- Ghutgarya Location in West Bengal, India Ghutgarya Ghutgarya (India)
- Coordinates: 23°26′45″N 87°15′09″E﻿ / ﻿23.4458°N 87.2524°E
- Country: India
- State: West Bengal
- District: Bankura

Area
- • Total: 3.6417 km^{2} (1.4061 sq mi)

Population (2011)
- • Total: 5,311
- • Density: 1,458/km^{2} (3,777/sq mi)

Languages
- • Official: Bengali, English
- Time zone: UTC+5:30 (IST)
- PIN: 722168
- Telephone/STD code: 03243
- Lok Sabha constituency: Bishnupur
- Vidhan Sabha constituency: Barjora
- Website: bankura.gov.in

= Ghutgarya =

Ghutgarya (also known as Ghutgoria) is a census town in the Barjora CD block in the Bankura Sadar subdivision of the Bankura district in the state of West Bengal, India.

==Geography==

===Location===
Ghutgarya is located at .

===Area overview===
The map alongside shows the Bankura Sadar subdivision of Bankura district. Physiographically, this area is part of the Bankura Uplands in the west gradually merging with the Bankura-Bishnupur Rarh Plains in the north-east. The western portions are characterised by undulating terrain with many hills and ridges. The area is having a gradual descent from the Chota Nagpur Plateau. The soil is laterite red and hard beds are covered with scrub jungle and sal wood. Gradually it gives way to just uneven rolling lands but the soil continues to be lateritic. There are coal mines in the northern part, along the Damodar River. It is a predominantly rural area with 89% of the population living in rural areas and only 11% living in the urban areas.

Note: The map alongside presents some of the notable locations in the subdivision.

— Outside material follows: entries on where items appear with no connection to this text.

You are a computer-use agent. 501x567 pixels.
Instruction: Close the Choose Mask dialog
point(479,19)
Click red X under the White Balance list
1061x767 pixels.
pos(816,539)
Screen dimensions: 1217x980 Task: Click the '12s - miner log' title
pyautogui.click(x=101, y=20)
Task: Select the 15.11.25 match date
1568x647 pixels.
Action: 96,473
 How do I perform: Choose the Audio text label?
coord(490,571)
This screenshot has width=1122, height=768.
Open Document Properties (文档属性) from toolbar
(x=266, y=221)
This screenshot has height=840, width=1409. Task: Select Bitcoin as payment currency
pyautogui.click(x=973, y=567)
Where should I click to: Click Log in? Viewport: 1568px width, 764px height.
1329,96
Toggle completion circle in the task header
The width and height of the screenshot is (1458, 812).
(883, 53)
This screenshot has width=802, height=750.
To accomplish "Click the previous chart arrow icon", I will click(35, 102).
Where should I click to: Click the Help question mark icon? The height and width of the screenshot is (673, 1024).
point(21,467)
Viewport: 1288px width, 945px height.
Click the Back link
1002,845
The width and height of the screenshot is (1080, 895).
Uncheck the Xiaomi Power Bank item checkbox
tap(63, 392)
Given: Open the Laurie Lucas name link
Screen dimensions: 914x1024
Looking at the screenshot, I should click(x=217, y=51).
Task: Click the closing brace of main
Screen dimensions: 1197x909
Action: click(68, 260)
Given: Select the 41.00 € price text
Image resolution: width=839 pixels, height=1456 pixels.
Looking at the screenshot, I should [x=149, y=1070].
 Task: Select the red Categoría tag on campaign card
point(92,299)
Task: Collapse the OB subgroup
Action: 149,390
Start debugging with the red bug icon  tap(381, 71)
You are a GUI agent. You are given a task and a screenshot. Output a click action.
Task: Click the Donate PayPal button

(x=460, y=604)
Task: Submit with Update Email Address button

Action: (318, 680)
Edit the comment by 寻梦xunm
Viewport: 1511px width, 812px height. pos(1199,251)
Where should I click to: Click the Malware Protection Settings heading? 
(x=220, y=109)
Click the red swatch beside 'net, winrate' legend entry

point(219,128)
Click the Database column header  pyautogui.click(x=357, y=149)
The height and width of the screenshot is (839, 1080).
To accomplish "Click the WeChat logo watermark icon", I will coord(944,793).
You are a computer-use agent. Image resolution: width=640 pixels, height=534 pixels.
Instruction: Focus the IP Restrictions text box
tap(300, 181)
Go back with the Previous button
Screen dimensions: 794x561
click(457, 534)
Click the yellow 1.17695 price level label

All places marked in the map are linked in the larger full screen map.

==Demographics==
According to the 2011 Census of India, Ghutgarya had a total population of 5,311, of which 2,693 (51%) were males and 2,618 (49%) were females. There were 703 persons in the age range of 0–6 years. The total number of literate persons in Ghutgarya was 3,389 (73.55% of the population over 6 years).

==Infrastructure==
According to the District Census Handbook 2011, Bankura, Ghutgarya covered an area of 3.6417 km^{2}. Among the civic amenities, it had 6 km roads with open drains, the protected water supply involved tap water from un-treated sources, tubewell/ borehole. It had 802 domestic electric connections. Among the medical facilities it had 1 hospital, 1 dispensary/ health centre, 2 maternity and child welfare centres, 1 nursing home, 1 veterinary hospital, 1 charitable hospital/ nursery, 16 medicine shops. Among the educational facilities it had were 2 primary schools, 1 middle school, 1 secondary school, 1 senior secondary school, the nearest general degree college at Barjora 3 km away. It had 4 non-formal education centres (Sarva Shiksha Abhiyan). Among the social cultural and recreational facilities, it had 1 public library, 1 reading room. Three important commodities it produced were fishing hooks, sankha and pola bandha. It had the branch offices of 1 nationalised bank.

==Education==
Ghutgoria High School is a Bengali-medium coeducational institution established in 1947. It has facilities for teaching from class V to class XII. The school has 10 computers and a library with 2,000 books.

Nutangram High School is a Bengali-medium coeducational institution established in 1966. It has facilities for teaching from class V to class XII. The school has 10 computers and a library with 1,000 books.

Barjora College was established in 1985 at Barjora. It is affiliated with the Bankura University and offers honours courses in English, Bengali, Sanskrit, history, political science, philosophy, economics and geography.

==Culture==

David J. McCutchion mentions that the abandoned temple, possibly a Radha-Damodara temple, is a tall and slender smooth curvilinear rekha, largely plain, built of sandstone, having a carved doorway with cusped arch. It was constructed in the 17th-18th century.

The Archaeological Survey of India, Kolkata Circle, describes the Radha Damodar temple as a stone built temple, with a pancha-ratha plan similar to Odisha temple architecture, probably erected in the 17th century.

The Radha Damodar Jiu Temple is included in the List of Monuments of National Importance in West Bengal by the Archaeological Survey of India (serial no. N-WB-30).

==Healthcare==
Barjora Rural Hospital, with 30 beds, is the major government medical facility in the Barjora CD block.